**PROBLEM:**
Would you print all of the entries word for word?

•••

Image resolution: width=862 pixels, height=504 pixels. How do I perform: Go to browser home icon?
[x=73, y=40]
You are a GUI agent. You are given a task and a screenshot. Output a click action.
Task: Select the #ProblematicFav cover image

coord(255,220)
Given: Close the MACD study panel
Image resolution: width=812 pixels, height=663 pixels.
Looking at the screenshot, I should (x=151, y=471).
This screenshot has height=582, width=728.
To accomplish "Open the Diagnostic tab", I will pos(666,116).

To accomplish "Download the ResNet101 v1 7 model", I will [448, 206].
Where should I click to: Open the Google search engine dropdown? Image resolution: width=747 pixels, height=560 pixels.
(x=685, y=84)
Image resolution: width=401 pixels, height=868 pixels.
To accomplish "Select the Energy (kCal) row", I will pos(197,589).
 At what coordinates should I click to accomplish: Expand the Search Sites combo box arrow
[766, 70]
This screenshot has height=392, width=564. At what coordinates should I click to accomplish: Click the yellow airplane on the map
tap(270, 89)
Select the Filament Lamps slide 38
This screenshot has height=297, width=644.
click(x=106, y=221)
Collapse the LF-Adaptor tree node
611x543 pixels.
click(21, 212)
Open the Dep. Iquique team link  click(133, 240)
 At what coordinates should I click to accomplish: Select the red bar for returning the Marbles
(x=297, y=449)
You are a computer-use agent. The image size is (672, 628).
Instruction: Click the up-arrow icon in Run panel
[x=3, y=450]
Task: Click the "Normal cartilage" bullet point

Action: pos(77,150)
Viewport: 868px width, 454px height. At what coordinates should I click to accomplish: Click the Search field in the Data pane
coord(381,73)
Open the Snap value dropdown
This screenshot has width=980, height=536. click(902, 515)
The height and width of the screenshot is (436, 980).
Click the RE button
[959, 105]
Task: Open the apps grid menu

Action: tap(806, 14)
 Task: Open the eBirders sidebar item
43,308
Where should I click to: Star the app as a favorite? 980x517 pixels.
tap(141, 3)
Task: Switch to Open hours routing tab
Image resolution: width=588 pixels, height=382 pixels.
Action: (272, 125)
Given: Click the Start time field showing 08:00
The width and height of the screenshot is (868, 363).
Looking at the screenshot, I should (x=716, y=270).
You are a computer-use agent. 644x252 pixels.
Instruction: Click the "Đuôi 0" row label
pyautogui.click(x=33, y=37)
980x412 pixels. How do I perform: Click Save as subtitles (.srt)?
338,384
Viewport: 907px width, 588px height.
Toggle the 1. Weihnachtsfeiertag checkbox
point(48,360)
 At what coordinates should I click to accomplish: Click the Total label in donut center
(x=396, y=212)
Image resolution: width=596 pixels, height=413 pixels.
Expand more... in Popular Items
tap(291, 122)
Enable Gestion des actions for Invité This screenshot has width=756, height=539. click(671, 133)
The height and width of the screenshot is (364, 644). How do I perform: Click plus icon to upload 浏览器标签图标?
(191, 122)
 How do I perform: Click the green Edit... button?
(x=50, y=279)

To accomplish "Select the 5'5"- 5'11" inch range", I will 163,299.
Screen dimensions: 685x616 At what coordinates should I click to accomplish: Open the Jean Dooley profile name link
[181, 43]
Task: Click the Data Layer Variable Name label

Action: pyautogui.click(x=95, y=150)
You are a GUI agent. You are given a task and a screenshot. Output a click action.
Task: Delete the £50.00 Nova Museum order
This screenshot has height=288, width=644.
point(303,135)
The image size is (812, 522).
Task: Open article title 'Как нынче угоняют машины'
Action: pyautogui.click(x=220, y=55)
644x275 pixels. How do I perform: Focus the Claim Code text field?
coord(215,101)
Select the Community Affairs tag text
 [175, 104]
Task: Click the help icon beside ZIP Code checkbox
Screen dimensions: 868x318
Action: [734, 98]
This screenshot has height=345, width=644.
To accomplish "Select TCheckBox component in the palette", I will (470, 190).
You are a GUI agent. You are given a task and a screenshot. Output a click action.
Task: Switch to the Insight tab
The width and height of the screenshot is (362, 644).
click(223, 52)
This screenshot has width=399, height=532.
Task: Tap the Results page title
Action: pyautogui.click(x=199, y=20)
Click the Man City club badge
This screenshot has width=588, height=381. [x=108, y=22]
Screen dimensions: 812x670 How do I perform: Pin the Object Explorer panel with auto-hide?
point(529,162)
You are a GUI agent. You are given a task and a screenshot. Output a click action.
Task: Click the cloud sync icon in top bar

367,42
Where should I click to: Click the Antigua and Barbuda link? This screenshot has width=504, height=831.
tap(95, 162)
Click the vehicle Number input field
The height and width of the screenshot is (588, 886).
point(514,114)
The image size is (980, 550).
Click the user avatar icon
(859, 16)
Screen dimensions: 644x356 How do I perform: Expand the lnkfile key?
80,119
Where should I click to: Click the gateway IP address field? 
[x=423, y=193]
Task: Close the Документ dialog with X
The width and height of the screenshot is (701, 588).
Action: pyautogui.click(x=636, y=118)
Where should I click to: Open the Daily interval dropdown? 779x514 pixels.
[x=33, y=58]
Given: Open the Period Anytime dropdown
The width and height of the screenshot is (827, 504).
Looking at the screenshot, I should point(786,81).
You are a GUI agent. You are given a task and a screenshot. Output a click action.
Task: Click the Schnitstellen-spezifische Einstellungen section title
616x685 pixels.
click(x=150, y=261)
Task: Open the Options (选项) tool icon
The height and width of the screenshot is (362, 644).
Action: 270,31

•••

**ANSWER BOX:**
Image resolution: width=862 pixels, height=504 pixels. How do I perform: Go to browser home icon?
[x=73, y=40]
You are a GUI agent. You are given a task and a screenshot. Output a click action.
Task: Select the #ProblematicFav cover image

coord(255,220)
Given: Close the MACD study panel
Image resolution: width=812 pixels, height=663 pixels.
Looking at the screenshot, I should (x=151, y=471).
This screenshot has height=582, width=728.
To accomplish "Open the Diagnostic tab", I will pos(666,116).

To accomplish "Download the ResNet101 v1 7 model", I will [448, 206].
Where should I click to: Open the Google search engine dropdown? Image resolution: width=747 pixels, height=560 pixels.
(x=685, y=84)
Image resolution: width=401 pixels, height=868 pixels.
To accomplish "Select the Energy (kCal) row", I will pos(197,589).
 At what coordinates should I click to accomplish: Expand the Search Sites combo box arrow
[766, 70]
This screenshot has height=392, width=564. At what coordinates should I click to accomplish: Click the yellow airplane on the map
tap(270, 89)
Select the Filament Lamps slide 38
This screenshot has height=297, width=644.
click(x=106, y=221)
Collapse the LF-Adaptor tree node
611x543 pixels.
click(21, 212)
Open the Dep. Iquique team link  click(133, 240)
 At what coordinates should I click to accomplish: Select the red bar for returning the Marbles
(x=297, y=449)
You are a computer-use agent. The image size is (672, 628).
Instruction: Click the up-arrow icon in Run panel
[x=3, y=450]
Task: Click the "Normal cartilage" bullet point

Action: pos(77,150)
Viewport: 868px width, 454px height. At what coordinates should I click to accomplish: Click the Search field in the Data pane
coord(381,73)
Open the Snap value dropdown
This screenshot has width=980, height=536. click(902, 515)
The height and width of the screenshot is (436, 980).
Click the RE button
[959, 105]
Task: Open the apps grid menu

Action: tap(806, 14)
 Task: Open the eBirders sidebar item
43,308
Where should I click to: Star the app as a favorite? 980x517 pixels.
tap(141, 3)
Task: Switch to Open hours routing tab
Image resolution: width=588 pixels, height=382 pixels.
Action: (272, 125)
Given: Click the Start time field showing 08:00
The width and height of the screenshot is (868, 363).
Looking at the screenshot, I should (x=716, y=270).
You are a computer-use agent. 644x252 pixels.
Instruction: Click the "Đuôi 0" row label
pyautogui.click(x=33, y=37)
980x412 pixels. How do I perform: Click Save as subtitles (.srt)?
338,384
Viewport: 907px width, 588px height.
Toggle the 1. Weihnachtsfeiertag checkbox
point(48,360)
 At what coordinates should I click to accomplish: Click the Total label in donut center
(x=396, y=212)
Image resolution: width=596 pixels, height=413 pixels.
Expand more... in Popular Items
tap(291, 122)
Enable Gestion des actions for Invité This screenshot has width=756, height=539. click(671, 133)
The height and width of the screenshot is (364, 644). How do I perform: Click plus icon to upload 浏览器标签图标?
(191, 122)
 How do I perform: Click the green Edit... button?
(x=50, y=279)

To accomplish "Select the 5'5"- 5'11" inch range", I will 163,299.
Screen dimensions: 685x616 At what coordinates should I click to accomplish: Open the Jean Dooley profile name link
[181, 43]
Task: Click the Data Layer Variable Name label

Action: pyautogui.click(x=95, y=150)
You are a GUI agent. You are given a task and a screenshot. Output a click action.
Task: Delete the £50.00 Nova Museum order
This screenshot has height=288, width=644.
point(303,135)
The image size is (812, 522).
Task: Open article title 'Как нынче угоняют машины'
Action: pyautogui.click(x=220, y=55)
644x275 pixels. How do I perform: Focus the Claim Code text field?
coord(215,101)
Select the Community Affairs tag text
 [175, 104]
Task: Click the help icon beside ZIP Code checkbox
Screen dimensions: 868x318
Action: [734, 98]
This screenshot has height=345, width=644.
To accomplish "Select TCheckBox component in the palette", I will (470, 190).
You are a GUI agent. You are given a task and a screenshot. Output a click action.
Task: Switch to the Insight tab
The width and height of the screenshot is (362, 644).
click(223, 52)
This screenshot has width=399, height=532.
Task: Tap the Results page title
Action: pyautogui.click(x=199, y=20)
Click the Man City club badge
This screenshot has width=588, height=381. [x=108, y=22]
Screen dimensions: 812x670 How do I perform: Pin the Object Explorer panel with auto-hide?
point(529,162)
You are a GUI agent. You are given a task and a screenshot. Output a click action.
Task: Click the cloud sync icon in top bar

367,42
Where should I click to: Click the Antigua and Barbuda link? This screenshot has width=504, height=831.
tap(95, 162)
Click the vehicle Number input field
The height and width of the screenshot is (588, 886).
point(514,114)
The image size is (980, 550).
Click the user avatar icon
(859, 16)
Screen dimensions: 644x356 How do I perform: Expand the lnkfile key?
80,119
Where should I click to: Click the gateway IP address field? 
[x=423, y=193]
Task: Close the Документ dialog with X
The width and height of the screenshot is (701, 588).
Action: pyautogui.click(x=636, y=118)
Where should I click to: Open the Daily interval dropdown? 779x514 pixels.
[x=33, y=58]
Given: Open the Period Anytime dropdown
The width and height of the screenshot is (827, 504).
Looking at the screenshot, I should point(786,81).
You are a GUI agent. You are given a task and a screenshot. Output a click action.
Task: Click the Schnitstellen-spezifische Einstellungen section title
616x685 pixels.
click(x=150, y=261)
Task: Open the Options (选项) tool icon
The height and width of the screenshot is (362, 644).
Action: 270,31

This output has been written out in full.